| Task to carry out |
Repeat each entry exactly.

Dataset entries:
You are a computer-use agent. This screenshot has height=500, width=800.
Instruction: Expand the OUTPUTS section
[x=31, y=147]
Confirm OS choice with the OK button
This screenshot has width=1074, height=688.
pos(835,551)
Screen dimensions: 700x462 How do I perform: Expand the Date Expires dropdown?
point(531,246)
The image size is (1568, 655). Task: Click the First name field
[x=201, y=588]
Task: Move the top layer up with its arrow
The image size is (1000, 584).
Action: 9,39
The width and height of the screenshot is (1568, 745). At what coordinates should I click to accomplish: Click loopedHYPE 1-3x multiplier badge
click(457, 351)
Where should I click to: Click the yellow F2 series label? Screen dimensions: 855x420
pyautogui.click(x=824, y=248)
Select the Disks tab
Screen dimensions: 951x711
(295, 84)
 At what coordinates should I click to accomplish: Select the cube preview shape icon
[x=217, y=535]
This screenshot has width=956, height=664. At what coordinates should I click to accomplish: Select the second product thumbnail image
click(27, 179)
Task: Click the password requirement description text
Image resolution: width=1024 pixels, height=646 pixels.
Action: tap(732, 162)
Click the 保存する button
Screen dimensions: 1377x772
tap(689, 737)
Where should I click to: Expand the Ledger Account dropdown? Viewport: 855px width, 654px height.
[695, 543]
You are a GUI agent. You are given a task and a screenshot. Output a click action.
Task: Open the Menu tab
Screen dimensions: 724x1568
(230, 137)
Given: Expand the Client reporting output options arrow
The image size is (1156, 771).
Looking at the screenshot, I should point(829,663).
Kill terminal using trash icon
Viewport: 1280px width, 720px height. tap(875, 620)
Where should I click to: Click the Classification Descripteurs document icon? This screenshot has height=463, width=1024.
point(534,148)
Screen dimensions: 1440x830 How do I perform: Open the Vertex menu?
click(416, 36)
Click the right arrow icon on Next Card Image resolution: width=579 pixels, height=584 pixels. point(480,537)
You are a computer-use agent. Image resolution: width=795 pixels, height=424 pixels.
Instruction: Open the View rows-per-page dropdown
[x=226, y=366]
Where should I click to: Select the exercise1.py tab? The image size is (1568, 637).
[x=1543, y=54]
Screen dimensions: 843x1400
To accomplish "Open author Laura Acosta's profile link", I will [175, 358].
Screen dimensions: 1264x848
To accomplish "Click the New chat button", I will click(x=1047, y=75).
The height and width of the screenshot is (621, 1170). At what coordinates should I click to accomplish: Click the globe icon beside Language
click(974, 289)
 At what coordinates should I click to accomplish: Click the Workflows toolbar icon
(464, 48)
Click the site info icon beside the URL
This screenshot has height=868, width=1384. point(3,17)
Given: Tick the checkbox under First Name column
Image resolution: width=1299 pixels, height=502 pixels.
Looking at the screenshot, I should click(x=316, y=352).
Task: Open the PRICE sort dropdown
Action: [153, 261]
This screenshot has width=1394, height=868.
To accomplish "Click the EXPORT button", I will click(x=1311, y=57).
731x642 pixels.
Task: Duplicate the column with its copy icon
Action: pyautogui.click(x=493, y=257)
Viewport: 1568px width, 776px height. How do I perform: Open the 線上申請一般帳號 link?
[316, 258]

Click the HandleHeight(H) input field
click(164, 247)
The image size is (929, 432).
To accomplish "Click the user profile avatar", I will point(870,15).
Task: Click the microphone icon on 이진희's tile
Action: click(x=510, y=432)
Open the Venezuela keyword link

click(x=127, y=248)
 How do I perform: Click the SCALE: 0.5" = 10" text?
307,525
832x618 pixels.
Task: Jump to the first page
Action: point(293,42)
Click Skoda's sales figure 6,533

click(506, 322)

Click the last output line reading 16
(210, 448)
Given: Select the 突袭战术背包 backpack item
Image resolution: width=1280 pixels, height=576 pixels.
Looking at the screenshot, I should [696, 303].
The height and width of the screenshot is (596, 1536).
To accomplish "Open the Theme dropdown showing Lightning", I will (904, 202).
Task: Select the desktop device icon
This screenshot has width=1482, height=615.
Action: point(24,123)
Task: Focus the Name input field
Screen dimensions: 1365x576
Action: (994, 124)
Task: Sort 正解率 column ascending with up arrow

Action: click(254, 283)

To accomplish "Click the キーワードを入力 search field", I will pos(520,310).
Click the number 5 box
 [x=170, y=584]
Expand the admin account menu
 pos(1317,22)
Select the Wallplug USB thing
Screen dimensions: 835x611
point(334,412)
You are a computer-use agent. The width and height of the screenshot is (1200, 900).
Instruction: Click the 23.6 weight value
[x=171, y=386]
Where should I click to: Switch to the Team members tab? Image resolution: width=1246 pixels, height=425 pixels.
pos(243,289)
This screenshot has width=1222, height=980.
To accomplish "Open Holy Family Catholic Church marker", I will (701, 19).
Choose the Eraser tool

| Exercise response |
You are a computer-use agent. This screenshot has height=500, width=800.
Instruction: Expand the OUTPUTS section
[x=31, y=147]
Confirm OS choice with the OK button
This screenshot has width=1074, height=688.
pos(835,551)
Screen dimensions: 700x462 How do I perform: Expand the Date Expires dropdown?
point(531,246)
The image size is (1568, 655). Task: Click the First name field
[x=201, y=588]
Task: Move the top layer up with its arrow
The image size is (1000, 584).
Action: 9,39
The width and height of the screenshot is (1568, 745). At what coordinates should I click to accomplish: Click loopedHYPE 1-3x multiplier badge
click(457, 351)
Where should I click to: Click the yellow F2 series label? Screen dimensions: 855x420
pyautogui.click(x=824, y=248)
Select the Disks tab
Screen dimensions: 951x711
(295, 84)
 At what coordinates should I click to accomplish: Select the cube preview shape icon
[x=217, y=535]
This screenshot has width=956, height=664. At what coordinates should I click to accomplish: Select the second product thumbnail image
click(27, 179)
Task: Click the password requirement description text
Image resolution: width=1024 pixels, height=646 pixels.
Action: tap(732, 162)
Click the 保存する button
Screen dimensions: 1377x772
tap(689, 737)
Where should I click to: Expand the Ledger Account dropdown? Viewport: 855px width, 654px height.
[695, 543]
You are a GUI agent. You are given a task and a screenshot. Output a click action.
Task: Open the Menu tab
Screen dimensions: 724x1568
(230, 137)
Given: Expand the Client reporting output options arrow
The image size is (1156, 771).
Looking at the screenshot, I should point(829,663).
Kill terminal using trash icon
Viewport: 1280px width, 720px height. tap(875, 620)
Where should I click to: Click the Classification Descripteurs document icon? This screenshot has height=463, width=1024.
point(534,148)
Screen dimensions: 1440x830 How do I perform: Open the Vertex menu?
click(416, 36)
Click the right arrow icon on Next Card Image resolution: width=579 pixels, height=584 pixels. point(480,537)
You are a computer-use agent. Image resolution: width=795 pixels, height=424 pixels.
Instruction: Open the View rows-per-page dropdown
[x=226, y=366]
Where should I click to: Select the exercise1.py tab? The image size is (1568, 637).
[x=1543, y=54]
Screen dimensions: 843x1400
To accomplish "Open author Laura Acosta's profile link", I will [175, 358].
Screen dimensions: 1264x848
To accomplish "Click the New chat button", I will click(x=1047, y=75).
The height and width of the screenshot is (621, 1170). At what coordinates should I click to accomplish: Click the globe icon beside Language
click(974, 289)
 At what coordinates should I click to accomplish: Click the Workflows toolbar icon
(464, 48)
Click the site info icon beside the URL
This screenshot has height=868, width=1384. point(3,17)
Given: Tick the checkbox under First Name column
Image resolution: width=1299 pixels, height=502 pixels.
Looking at the screenshot, I should click(x=316, y=352).
Task: Open the PRICE sort dropdown
Action: [153, 261]
This screenshot has width=1394, height=868.
To accomplish "Click the EXPORT button", I will click(x=1311, y=57).
731x642 pixels.
Task: Duplicate the column with its copy icon
Action: pyautogui.click(x=493, y=257)
Viewport: 1568px width, 776px height. How do I perform: Open the 線上申請一般帳號 link?
[316, 258]

Click the HandleHeight(H) input field
click(164, 247)
The image size is (929, 432).
To accomplish "Click the user profile avatar", I will point(870,15).
Task: Click the microphone icon on 이진희's tile
Action: click(x=510, y=432)
Open the Venezuela keyword link

click(x=127, y=248)
 How do I perform: Click the SCALE: 0.5" = 10" text?
307,525
832x618 pixels.
Task: Jump to the first page
Action: point(293,42)
Click Skoda's sales figure 6,533

click(506, 322)

Click the last output line reading 16
(210, 448)
Given: Select the 突袭战术背包 backpack item
Image resolution: width=1280 pixels, height=576 pixels.
Looking at the screenshot, I should [696, 303].
The height and width of the screenshot is (596, 1536).
To accomplish "Open the Theme dropdown showing Lightning", I will (904, 202).
Task: Select the desktop device icon
This screenshot has width=1482, height=615.
Action: point(24,123)
Task: Focus the Name input field
Screen dimensions: 1365x576
Action: (994, 124)
Task: Sort 正解率 column ascending with up arrow

Action: click(254, 283)

To accomplish "Click the キーワードを入力 search field", I will pos(520,310).
Click the number 5 box
 [x=170, y=584]
Expand the admin account menu
 pos(1317,22)
Select the Wallplug USB thing
Screen dimensions: 835x611
point(334,412)
You are a computer-use agent. The width and height of the screenshot is (1200, 900).
Instruction: Click the 23.6 weight value
[x=171, y=386]
Where should I click to: Switch to the Team members tab? Image resolution: width=1246 pixels, height=425 pixels.
pos(243,289)
This screenshot has width=1222, height=980.
To accomplish "Open Holy Family Catholic Church marker", I will (701, 19).
Choose the Eraser tool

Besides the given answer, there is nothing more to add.